If you believe its maligners, Calais is no better than a sort of Alsatia to England, a kind of extension of the rules of the King's Bench. The same persons would persuade you that America is something between a morass and a desert, and that its inhabitants are a cross between swindlers and barbarians; merely because its laws do not take upon them to punish those who have not offended against them! If America were to send home to their respective countries, in irons, all who arrive on her shores under suspicion of not being endowed with a Utopian degree of honesty—or, if (still better) she were to hang them outright, she would be looked upon as the most pious, moral, and refined nation under the sun, and her climate would rival that of Paradise. And if Calais did not happen to be so situated, that it affords a pleasant refuge to some of those who have the wit to prefer free limbs and fresh air to a prison, it would be all that is agreeable and genteel. It seems to be thought, that a certain ci-devant leader of fashion has chosen Calais as his place of voluntary exile, out of a spirit of contradiction. But the truth is, he had the good sense to see that he might "go farther and fare worse;" and that, at any rate, he would thus secure himself from the intrusions of that "good company," which had been his bane. By-the-by, his last "good thing" appertains to his residence here. Some one asked him how he could think of residing in "such a place as Calais?" "I suppose," said he, "it is possible for a gentleman to live between London and Paris."

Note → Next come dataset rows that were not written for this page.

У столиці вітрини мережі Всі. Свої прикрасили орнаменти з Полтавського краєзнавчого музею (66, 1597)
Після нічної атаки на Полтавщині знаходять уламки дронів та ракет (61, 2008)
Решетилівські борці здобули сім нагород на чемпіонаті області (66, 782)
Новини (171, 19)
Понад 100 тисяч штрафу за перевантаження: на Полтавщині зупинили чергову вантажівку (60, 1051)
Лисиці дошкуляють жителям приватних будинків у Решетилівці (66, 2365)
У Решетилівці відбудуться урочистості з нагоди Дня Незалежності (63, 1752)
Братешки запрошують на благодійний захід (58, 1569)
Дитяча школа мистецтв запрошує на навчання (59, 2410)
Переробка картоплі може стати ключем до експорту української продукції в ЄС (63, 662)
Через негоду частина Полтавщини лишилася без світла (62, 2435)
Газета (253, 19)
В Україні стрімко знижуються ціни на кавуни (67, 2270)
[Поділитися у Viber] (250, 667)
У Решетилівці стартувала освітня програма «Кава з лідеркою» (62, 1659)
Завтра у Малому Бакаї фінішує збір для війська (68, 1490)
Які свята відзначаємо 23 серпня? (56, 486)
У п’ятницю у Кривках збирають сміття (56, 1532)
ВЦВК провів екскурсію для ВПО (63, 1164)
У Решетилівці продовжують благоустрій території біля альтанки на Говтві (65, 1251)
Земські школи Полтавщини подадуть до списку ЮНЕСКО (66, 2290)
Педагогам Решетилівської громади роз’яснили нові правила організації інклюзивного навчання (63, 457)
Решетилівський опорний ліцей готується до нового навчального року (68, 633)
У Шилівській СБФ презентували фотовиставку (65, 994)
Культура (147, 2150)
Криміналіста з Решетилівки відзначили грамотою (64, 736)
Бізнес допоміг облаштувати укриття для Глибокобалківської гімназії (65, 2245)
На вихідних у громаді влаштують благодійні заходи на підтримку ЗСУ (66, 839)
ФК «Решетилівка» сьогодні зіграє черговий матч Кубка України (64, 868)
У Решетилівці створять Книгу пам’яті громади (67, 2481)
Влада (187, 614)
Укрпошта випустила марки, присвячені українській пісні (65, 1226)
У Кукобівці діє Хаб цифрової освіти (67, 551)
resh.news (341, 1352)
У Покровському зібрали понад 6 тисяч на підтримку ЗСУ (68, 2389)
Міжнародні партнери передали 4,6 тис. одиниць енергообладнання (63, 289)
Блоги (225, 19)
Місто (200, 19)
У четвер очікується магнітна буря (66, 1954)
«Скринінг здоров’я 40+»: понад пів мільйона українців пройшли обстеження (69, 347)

The interior of Calais I need not describe further, except to say that round three-fourths of it are elevated ramparts, overlooking the surrounding country to a great extent, and in several parts planted with trees, which afford most pleasant and refreshing walks, after pacing the somewhat perplexing pavements of the streets, and being dazzled by the brilliant whiteness which reflects from that, and from the houses. The port, which occupies the other fourth, and is gained by three streets parallel to each other, and leading from the "Place," is small, but in excellent order, and always alive with shipping, and the amusing operations appertaining thereto; and the pier is a most striking object, especially at high water, when it runs out, in a straight line, for near three quarters of a mile, into the open sea. It is true our English engineers—who ruin hundreds of their fellow citizens by spending millions upon a bridge that nobody will take the trouble to pass over, and cutting tunnels under rivers, only to let the water into them when they have got all the money they can by the job—would treat this pier with infinite contempt as a thing that merely answers all the purposes for which it was erected! as if that were a merit of any but the very lowest degree. "Look at Waterloo Bridge!" they say; "we flatter ourselves that was not a thing built (like the pier of Calais) merely for use. Nobody will say that any such thing was wanted! But, what a noble monument of British art, and what a fine commemoration of the greatest of modern victories!" True: but it would have been all this if you had built it on Salisbury Plain; and in that case it would have cost only half the money. The pier of Calais is, in fact, every thing that it need be, and what perhaps no other pier is; and yet it is nothing more than a piece of serviceable carpentery, that must have cost about as much, perhaps, as to print the prospectuses of some of the late undertakings, and pay the advertisements and the lawyer's bill.